=== Problem requirements ===
Determine how many lines in the material hold the string "agent", then reply with that number only.

::::::

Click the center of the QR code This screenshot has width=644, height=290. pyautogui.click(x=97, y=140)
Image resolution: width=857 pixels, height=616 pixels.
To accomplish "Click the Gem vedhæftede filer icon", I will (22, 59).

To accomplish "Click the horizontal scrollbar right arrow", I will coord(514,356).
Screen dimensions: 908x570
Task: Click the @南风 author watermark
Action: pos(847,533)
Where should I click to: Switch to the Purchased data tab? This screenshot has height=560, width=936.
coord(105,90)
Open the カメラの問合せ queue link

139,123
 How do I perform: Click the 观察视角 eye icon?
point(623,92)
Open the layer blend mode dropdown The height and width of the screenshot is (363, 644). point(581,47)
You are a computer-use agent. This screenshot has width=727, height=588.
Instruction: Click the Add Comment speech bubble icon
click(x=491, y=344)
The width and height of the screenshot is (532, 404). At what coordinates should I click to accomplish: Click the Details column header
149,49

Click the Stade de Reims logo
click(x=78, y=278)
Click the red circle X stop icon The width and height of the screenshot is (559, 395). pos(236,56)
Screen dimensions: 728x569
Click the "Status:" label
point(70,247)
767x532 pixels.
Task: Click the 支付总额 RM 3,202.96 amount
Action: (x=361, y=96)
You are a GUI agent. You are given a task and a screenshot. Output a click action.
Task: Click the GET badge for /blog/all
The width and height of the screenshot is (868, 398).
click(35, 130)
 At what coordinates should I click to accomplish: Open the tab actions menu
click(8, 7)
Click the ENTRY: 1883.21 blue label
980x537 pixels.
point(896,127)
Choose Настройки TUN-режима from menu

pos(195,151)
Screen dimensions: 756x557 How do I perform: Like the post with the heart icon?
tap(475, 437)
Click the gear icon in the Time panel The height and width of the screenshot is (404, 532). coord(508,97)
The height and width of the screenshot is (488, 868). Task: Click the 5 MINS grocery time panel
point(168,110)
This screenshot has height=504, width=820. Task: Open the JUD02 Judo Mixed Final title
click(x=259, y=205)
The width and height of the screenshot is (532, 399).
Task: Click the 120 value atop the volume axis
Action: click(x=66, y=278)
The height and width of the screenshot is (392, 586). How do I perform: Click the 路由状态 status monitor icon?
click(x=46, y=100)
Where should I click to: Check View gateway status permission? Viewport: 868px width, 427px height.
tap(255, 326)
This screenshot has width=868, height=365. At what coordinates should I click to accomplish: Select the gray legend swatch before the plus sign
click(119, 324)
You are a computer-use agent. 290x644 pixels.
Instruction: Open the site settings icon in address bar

::::::

=== Solution to the exercise ===
3